Vivien v. WorldCom

Vivien v. WorldCom, Inc., No. 3:02-cv-01329 (N.D. Cal. July. 26, 2002) established a new legal theory permitting workers to recover for losses in their 401(k) retirement plans caused by investment in their employers' stock.

Vivien v. WorldCom
US DC NorCal.svg
United States District Court for the Northern District of California
Full case nameStephen Vivien and Edward Prince v. WorldCom, Inc., Bernard J. Ebbers, and Scott D. Sullivan
Date decidedJuly 26, 2002
Docket nos.3:02-cv-01329
Citations2002 U.S. Dist. LEXIS 27666; 2002 WL 31640557
Judge sittingWilliam Haskell Alsup
Case history
Related actionsIn re WorldCom, Inc. Securities Litigation, MDL No. 1487, 1:02-cv-03288, 234 F. Supp. 2d 301 (S.D.N.Y. 2002)


The Complaint alleged that the WorldCom Retirement Plan administrators were WorldCom insiders who knew or had reason to know that the price of WorldCom stock was artificially high because public statements concerning the Company's business and prospects were false or misleading to investors. When the facts became public, the stock plummeted, thus resulting in the near total loss of retirement funds.

Problems With Remedies Under the Securities Law

The allegations of fraud and artificial inflation of WorldCom's stock price formed the basis for a lawsuit brought by investors under the securities laws, but that suit offered inadequate chance for recovery for WorldCom employees who invested in company stock in their 401(k) plan. A common perception is that employees actually own stock in their companies when they invest in company stock funds in their retirement plan. Typically, however, the plan itself owns the stock.

The securities laws provide limited help in the case of 401(k) plans because investors can only recover for shares that they purchased during the period when the stock was artificially inflated by fraud; they cannot recover for losses to stocks that they purchased before the fraud began, but held during the period of artificial inflation. Moreover, suits on behalf of a retirement plan need only prove breach of fiduciary duty and are not required to meet the more difficult fraud standard.
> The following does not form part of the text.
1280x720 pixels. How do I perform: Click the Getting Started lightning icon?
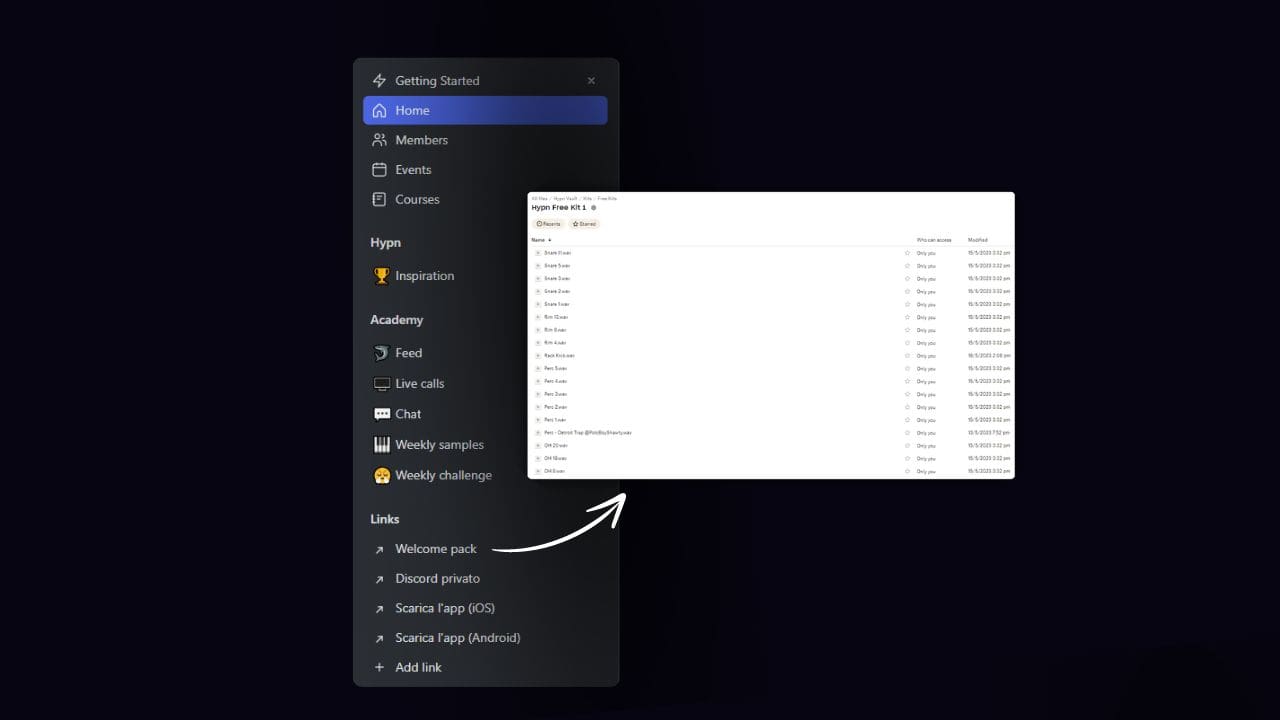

The Vivien Suit's ERISA-Based Theory of Recovery

Because of the limitations outlined above, plaintiffs in the Vivien action sued under the Employee Retirement Income Security Act (ERISA) of 1974, a federal statute established to protect the rights of employee benefit plan participants.

ERISA requires that those who run employee welfare plans – including 401(k) retirement plans – have a duty to provide accurate information about the plans to participants, and to invest the assets of the plans prudently. These are "fiduciary duties" – the highest duties imposed by law.
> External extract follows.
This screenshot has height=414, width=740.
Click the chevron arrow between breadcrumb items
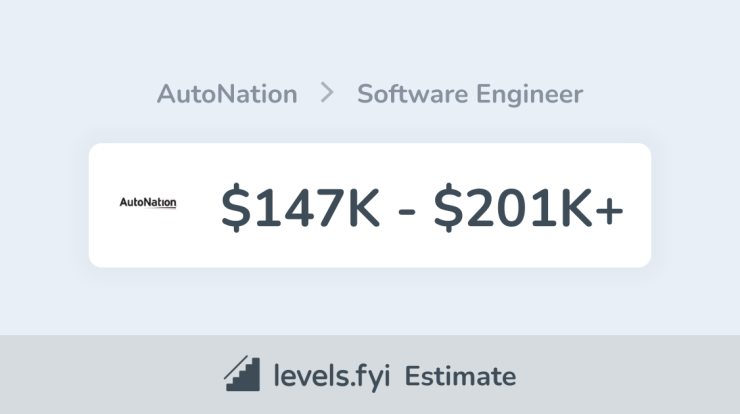327,93
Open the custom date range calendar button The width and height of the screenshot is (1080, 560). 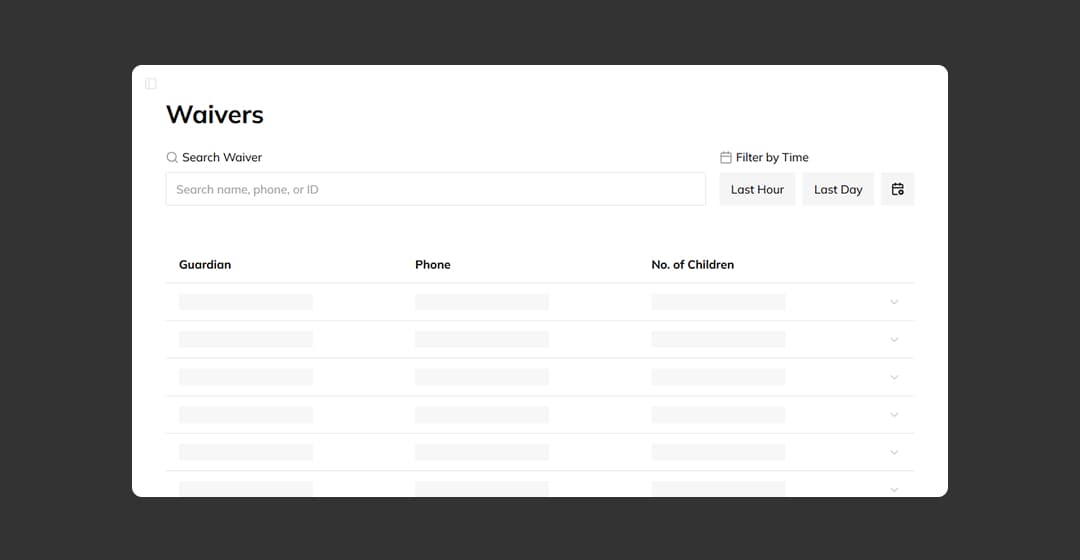pyautogui.click(x=897, y=189)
The Vivien Complaint alleged that the Defendants breached their fiduciary duty of prudence under ERISA by continuing to invest plan assets in WorldCom stock when the stock was artificially inflated by the false and misleading statements of WorldCom's senior management.

The Defendants moved to dismiss the complaint, arguing that it was "actually a securities-fraud action governed by the Private Securities Litigation Reform Act masquerading as an ERISA action." The Court disagreed.


Giving the judgment of the Court, Judge William Alsup held that the plaintiff's complaint adequately alleged that the defendants acted in a fiduciary capacity and had breached that duty by their imprudent investment in company stock.


The Vivien decision provided the legal framework for many similar suits filed by employees of companies such as AOL Time Warner, Reliant Energy, Cardinal Health, Tyco International, Merck, and Dell. In the wake of these suits, many major companies have begun to restructure their 401(k) plans, eliminating the requirement to own company stock.